August 13: Nepal Rastra Bank (NRB) has started to reject the proposals of banks and financial institutions (BFIs) to issue rights shares. NRB has adopted a strategy of increasing the capital of BFIs only through mergers and acquisitions. The central bank informed that it is discouraging the issuance of rights shares and promoting mergers instead.
Nepal Rastra Bank’s strategy of restricting the issuance of rights shares has compelled banks and financial institutions to opt for merger or acquisition in order to increase their capital. NRB Spokesperson Gunakar Batta said that the central bank’s next move is to reduce the number of banks down to a certain level.
“The capital base needs to be strengthened through merger or acquisition.

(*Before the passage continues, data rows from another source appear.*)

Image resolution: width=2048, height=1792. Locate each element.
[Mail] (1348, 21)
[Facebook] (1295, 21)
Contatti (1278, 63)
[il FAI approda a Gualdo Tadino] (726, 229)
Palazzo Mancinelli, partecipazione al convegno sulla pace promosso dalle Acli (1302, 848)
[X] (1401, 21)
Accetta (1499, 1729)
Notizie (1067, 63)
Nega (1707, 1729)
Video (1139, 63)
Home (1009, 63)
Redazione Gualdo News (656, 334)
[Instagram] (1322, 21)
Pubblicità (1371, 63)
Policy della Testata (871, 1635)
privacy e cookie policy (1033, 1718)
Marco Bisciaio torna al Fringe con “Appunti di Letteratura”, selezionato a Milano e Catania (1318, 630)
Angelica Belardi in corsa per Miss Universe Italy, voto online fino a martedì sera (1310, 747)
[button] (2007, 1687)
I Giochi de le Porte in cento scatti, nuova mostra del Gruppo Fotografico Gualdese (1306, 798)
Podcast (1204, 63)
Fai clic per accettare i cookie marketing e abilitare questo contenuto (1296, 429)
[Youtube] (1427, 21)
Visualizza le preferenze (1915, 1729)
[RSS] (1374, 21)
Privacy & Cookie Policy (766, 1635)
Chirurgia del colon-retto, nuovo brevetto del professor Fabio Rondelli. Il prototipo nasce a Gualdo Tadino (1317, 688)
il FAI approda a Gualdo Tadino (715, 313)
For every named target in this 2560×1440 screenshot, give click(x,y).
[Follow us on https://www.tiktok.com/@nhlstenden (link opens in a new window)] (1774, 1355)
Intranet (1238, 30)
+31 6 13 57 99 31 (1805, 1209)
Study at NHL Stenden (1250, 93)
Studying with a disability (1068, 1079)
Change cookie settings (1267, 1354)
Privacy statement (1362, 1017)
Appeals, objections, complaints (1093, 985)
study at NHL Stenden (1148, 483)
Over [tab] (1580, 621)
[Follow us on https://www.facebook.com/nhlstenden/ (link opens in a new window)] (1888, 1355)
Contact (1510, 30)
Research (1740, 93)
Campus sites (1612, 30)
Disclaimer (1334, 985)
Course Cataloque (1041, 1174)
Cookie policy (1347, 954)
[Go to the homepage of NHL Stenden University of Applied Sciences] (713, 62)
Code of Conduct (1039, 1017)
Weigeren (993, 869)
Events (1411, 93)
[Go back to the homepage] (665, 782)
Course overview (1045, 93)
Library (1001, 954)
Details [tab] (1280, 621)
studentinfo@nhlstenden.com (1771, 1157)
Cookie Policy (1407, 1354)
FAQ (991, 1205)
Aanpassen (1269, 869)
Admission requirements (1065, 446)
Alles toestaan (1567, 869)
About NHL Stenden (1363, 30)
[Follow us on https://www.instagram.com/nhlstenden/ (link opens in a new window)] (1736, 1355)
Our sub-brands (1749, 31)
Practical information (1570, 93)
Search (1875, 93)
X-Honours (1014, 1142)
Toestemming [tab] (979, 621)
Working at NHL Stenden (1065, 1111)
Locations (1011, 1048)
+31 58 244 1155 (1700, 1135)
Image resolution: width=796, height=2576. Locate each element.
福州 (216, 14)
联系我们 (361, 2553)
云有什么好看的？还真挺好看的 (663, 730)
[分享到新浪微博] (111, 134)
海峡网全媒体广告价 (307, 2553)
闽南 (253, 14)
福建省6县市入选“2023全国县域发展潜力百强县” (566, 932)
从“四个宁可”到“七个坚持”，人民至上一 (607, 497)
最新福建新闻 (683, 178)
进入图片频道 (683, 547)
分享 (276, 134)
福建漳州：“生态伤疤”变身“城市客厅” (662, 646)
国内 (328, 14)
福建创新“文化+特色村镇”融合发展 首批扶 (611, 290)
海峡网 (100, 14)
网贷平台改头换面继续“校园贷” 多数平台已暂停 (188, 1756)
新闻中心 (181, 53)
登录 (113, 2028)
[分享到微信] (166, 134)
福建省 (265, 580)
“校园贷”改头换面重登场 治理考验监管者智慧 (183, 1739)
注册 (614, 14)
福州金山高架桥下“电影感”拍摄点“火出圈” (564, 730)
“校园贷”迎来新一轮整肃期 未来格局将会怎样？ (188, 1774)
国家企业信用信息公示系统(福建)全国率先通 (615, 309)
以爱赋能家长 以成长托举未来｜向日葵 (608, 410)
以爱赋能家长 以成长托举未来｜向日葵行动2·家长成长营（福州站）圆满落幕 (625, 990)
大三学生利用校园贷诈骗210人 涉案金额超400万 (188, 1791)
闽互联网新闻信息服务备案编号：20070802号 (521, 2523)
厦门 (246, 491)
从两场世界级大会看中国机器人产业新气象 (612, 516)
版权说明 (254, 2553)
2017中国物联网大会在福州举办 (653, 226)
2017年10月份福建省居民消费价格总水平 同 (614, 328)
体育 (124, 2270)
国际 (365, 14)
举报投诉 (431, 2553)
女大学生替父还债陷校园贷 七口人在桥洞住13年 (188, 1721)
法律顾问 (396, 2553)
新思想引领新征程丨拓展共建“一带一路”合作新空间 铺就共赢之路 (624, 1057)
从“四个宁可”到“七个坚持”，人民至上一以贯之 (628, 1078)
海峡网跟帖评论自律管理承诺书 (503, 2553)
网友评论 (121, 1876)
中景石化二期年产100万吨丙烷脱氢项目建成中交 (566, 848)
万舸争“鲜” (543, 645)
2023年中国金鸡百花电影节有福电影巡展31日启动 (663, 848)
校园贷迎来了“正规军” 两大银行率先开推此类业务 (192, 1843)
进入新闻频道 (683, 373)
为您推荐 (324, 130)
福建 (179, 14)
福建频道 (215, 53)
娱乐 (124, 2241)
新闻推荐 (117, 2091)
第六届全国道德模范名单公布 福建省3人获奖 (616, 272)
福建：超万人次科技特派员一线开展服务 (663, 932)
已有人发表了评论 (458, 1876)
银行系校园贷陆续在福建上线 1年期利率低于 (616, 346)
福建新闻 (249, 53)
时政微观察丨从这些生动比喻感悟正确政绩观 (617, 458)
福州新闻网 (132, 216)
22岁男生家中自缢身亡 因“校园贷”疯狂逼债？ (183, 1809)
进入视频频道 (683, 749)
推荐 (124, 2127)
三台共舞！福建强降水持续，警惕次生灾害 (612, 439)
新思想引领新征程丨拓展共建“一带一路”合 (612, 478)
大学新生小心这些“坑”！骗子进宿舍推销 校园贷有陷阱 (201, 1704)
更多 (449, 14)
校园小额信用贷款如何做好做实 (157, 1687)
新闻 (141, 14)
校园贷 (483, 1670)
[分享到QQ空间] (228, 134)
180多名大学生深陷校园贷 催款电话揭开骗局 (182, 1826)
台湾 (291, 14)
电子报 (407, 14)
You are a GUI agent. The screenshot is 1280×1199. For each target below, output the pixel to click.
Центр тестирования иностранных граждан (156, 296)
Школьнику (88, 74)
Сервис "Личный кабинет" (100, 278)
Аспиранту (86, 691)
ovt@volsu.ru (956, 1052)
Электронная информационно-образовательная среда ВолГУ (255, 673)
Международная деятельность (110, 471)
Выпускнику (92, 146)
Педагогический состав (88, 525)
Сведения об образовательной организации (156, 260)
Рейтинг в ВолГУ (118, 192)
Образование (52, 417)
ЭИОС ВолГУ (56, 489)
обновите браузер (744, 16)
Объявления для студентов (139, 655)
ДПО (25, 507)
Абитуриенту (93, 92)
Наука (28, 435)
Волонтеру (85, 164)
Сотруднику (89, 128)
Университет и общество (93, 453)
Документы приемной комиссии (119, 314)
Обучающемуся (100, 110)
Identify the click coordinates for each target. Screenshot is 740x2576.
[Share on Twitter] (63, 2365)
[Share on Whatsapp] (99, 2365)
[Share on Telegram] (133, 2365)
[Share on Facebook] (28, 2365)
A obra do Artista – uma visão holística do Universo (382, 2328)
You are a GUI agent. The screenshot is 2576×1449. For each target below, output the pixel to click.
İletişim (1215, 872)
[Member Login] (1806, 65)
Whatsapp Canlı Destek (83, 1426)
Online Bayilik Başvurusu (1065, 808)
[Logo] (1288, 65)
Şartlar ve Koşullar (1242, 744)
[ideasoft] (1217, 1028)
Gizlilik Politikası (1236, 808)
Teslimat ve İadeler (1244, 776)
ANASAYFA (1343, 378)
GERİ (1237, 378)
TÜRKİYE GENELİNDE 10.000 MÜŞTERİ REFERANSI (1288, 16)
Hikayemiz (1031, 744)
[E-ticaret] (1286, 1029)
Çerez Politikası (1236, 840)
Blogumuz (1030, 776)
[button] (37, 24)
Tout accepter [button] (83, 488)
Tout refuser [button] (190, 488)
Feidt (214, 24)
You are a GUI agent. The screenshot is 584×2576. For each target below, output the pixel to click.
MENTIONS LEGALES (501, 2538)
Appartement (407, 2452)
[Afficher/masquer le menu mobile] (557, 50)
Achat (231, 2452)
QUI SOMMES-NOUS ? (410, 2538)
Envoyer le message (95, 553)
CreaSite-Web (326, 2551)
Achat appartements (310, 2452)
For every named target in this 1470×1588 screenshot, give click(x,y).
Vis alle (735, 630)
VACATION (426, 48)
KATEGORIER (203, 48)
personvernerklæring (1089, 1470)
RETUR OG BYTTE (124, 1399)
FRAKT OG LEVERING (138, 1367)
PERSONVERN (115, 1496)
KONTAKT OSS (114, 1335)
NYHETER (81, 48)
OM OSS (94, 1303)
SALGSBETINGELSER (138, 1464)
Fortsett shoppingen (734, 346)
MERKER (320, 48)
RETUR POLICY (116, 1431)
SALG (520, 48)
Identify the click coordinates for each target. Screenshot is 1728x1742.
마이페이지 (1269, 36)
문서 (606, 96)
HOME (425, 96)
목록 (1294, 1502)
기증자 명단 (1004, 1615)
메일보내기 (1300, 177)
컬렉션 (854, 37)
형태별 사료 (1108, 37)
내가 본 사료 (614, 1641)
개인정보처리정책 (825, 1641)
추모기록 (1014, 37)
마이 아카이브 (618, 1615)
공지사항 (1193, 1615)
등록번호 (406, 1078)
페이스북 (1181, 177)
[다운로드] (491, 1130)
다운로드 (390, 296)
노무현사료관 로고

Nepal Rastra Bank is prioritizing mergers over any other methods in order to reduce the number of banks,” he told New Business Age.
The Banks and Financial Institutions Regulation Department of NRB informed that the central bank has rejected proposals of issuance of rights shares of some institutions including Tinau, Mission and Shine Resunga development banks. Shine Resunga Development Bank that has a paid-up capital of Rs 3.1 Billion, had sought permission from the central bank to issue rights shares at a 4:1 ratio, as per the decision of the 11th annual general meeting of the bank. The proposal has however been rejected.
An official from the regulations department of Nepal Rastra Bank has said that it was inappropriate for the banks to ask for an approval for issuing their rights shares from the central bank after endorsing it by the AGM.
“We are aiming to promote mergers and acquisitions. Issuing of rights shares is not an option for increasing the capital to strengthen the banks,” a high-level source said.
The central bank has been rejecting proposals to issue rights shares but has not prohibited the issuance of rights shares. It hasn’t issued any circular to the commercial banks, development banks and micro finance companies to stop issuing rights shares. However, micro-finance companies will be given specific instructions prohibiting them from issuing rights shares.
The latest move of the central bank is in line with the monetary policy of the current fiscal year which encourages mergers and acquisition more than issuance of rights shares.
Bankers believe that the issuance of rights shares should be tightened instead of a complete ban.
Bankers pointed that issuing of rights shares unnecessarily shouldn’t be approved but certain criteria need to be created to approve the issuance of necessary rights shares if required.
Basanta Raj Lamsal, the chairman of Nepal Microfinance Bankers’ Association, said that it would be more appropriate to grow the capital through both rights shares and mergers. Chairman Lamsal further informed that he is planning to request Rastra Bank to make necessary arrangements and criteria required to enable financial institutions to issue their rights shares.